Pete: Que isso? What is this? Famous? I’m not Johnny Depp yet.
Kel: I’m glad you’re not. So, he did, he replied to me and he was really friendly, saying where are you from and things like that. So we got talking and…
Pete: I found you’re from Brazil and obviously I was learning Portuguese at least, to a limited extent back then and I think it’s one of those things, a single male and you are learning Portuguese and so you’ve got to give yourself at the time I was like, you know, meet as many women as you can wherever, don’t assume anything, you’re not going to find the one if you don’t go out of your way to constantly meet people.
Kel: So, you were telling that ‘help me learn Portuguese’ to a lot of Brazilians?

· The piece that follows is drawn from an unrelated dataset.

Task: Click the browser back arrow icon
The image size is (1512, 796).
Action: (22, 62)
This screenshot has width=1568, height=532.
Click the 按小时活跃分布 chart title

Pete: I said… that’s it. that’s it.
Pete: But I saw that and I was like okay if you want to, you know, chat a bit about learning Portuguese and learning English like just talk to me on Instagram and I said that to her thinking she’s not going to add me on Instagram or talk to me, she’ll be like oh this guy’s a weirdo, but you sent me a message and we just clicked, really well I guess ,pretty quickly I don’t know, she has a pretty wicked sense of humour. You probably don’t get to see it on the videos much and you probably don’t get to see too much of my sense of humour. Oh well, a little bit, but it’s tame, it’s very tame, guys. I am… I have a bad sense of humour.
Kel: So, yeah I remember when I replied to you on Instagram it was just like… No, the first time, I tried to start the conversation like hey, how are you doing? He seemed…he didn’t really seem interested. He was like… ‘yeah’.

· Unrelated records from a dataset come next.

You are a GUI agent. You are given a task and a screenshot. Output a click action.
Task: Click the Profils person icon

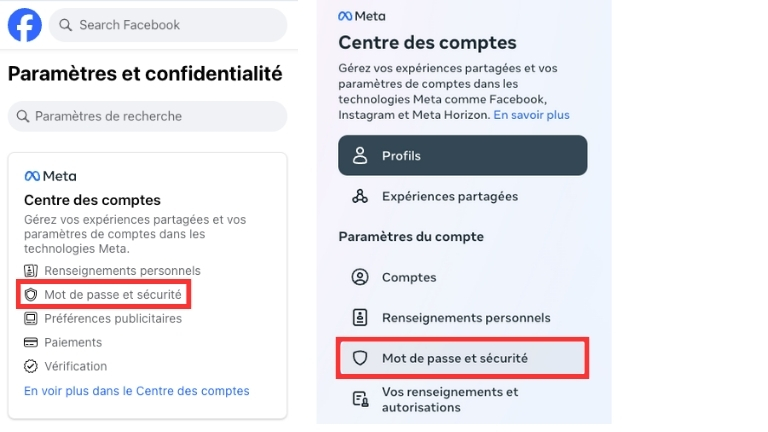click(360, 156)
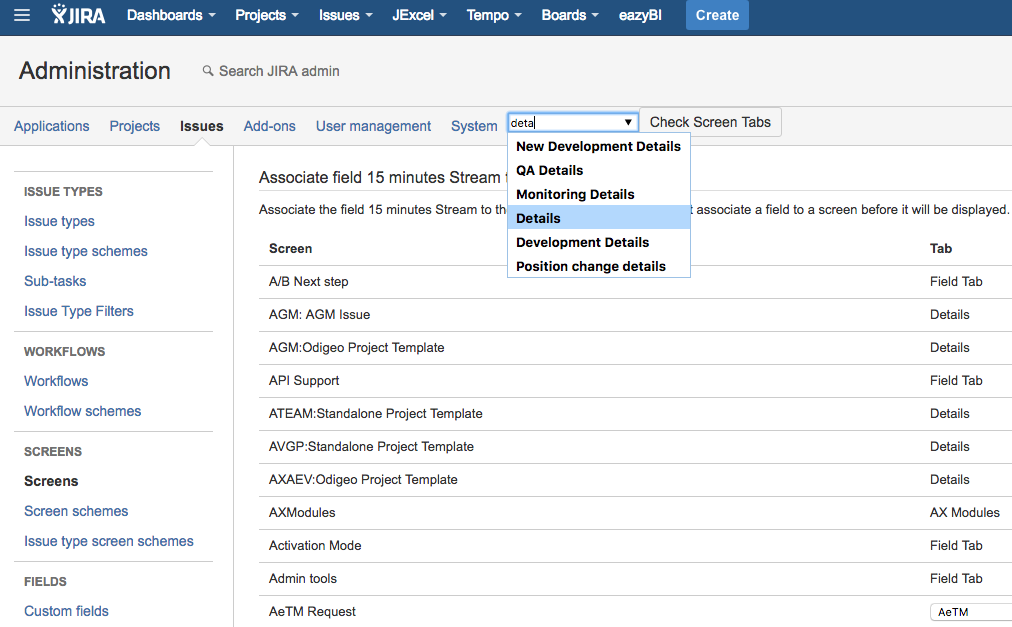Choose 'Position change details' option
The width and height of the screenshot is (1012, 627).
pyautogui.click(x=590, y=266)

Pete: I was probably there like don’t seem too interested, don’t seem too interested.
Kel: And then the next time you replied to me he was something about a fish, I was just so confused. Like, I don’t remember what you’re saying, it was about a fish and I was like I really need improve my English because this guy is talking…
Pete: Ohh the Brazilian fish, there’s a little fish in Brazil that if you go into the river it can swim up your penis or into your vagina, I was like have you heard about that? It’s crazy!
Kel: I’m like…wow.
Kel: We just, you know, became friends.
Pete: And you happen to be coming to Melbourne. You ended up coming down to Melbourne. We got along and the rest is history.

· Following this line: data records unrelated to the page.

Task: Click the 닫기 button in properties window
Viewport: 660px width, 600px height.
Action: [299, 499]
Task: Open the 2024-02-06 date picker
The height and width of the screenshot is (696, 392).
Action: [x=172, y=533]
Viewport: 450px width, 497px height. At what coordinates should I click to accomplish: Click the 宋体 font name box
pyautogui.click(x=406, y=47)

Kel: That’s it. And so, I know, crazy things. These are all the things that Aussie English has given me, right? I’ve got a whole bunch of students who are about to show you videos. I met Kel we are now in… I don’t know, what is it? Three weeks from now we’re getting married. The ring has arrived and we were more worried about these and thought we would just put them on because… they are expensive, guys. Kel walked into the shop and was like give me the cheapest ones you’ve got. And she’s pretty much like fifteen hundred dollars.
Kel: I think she wanted to show us, you know, the ones with rocks and stuff. And I’m like… just don’t even got there.
Pete: We’re not interested in putting a lot of money into this tiny little thing. It’s more what it means than what it is, I guess. So, that’s crazy. Looking back on it for me, at least, it’s like whaaat?! We’re getting married after a year and a bit and Kel has other news as well that I’ve been trying to…bite my tongue and not say anything.
Kel: What is that?
Pete: It’s about the size of a blueberry at the moment.
Kel: It’s a baby!
Pete: Kel is pregnant, guys, Kel is pregnant! Kel’s got a little belly, I’ll bring it forward a bit. No, she’s got nothing. It’s 100 percent small normal.
Kel: It’s 100 percent food right now.
Pete: So, you’re only about seven weeks pregnant, seven weeks pregnant Kel. And that blows my mind. I keep having these moments where I’m like what the hell? I’m going to be a dad in June.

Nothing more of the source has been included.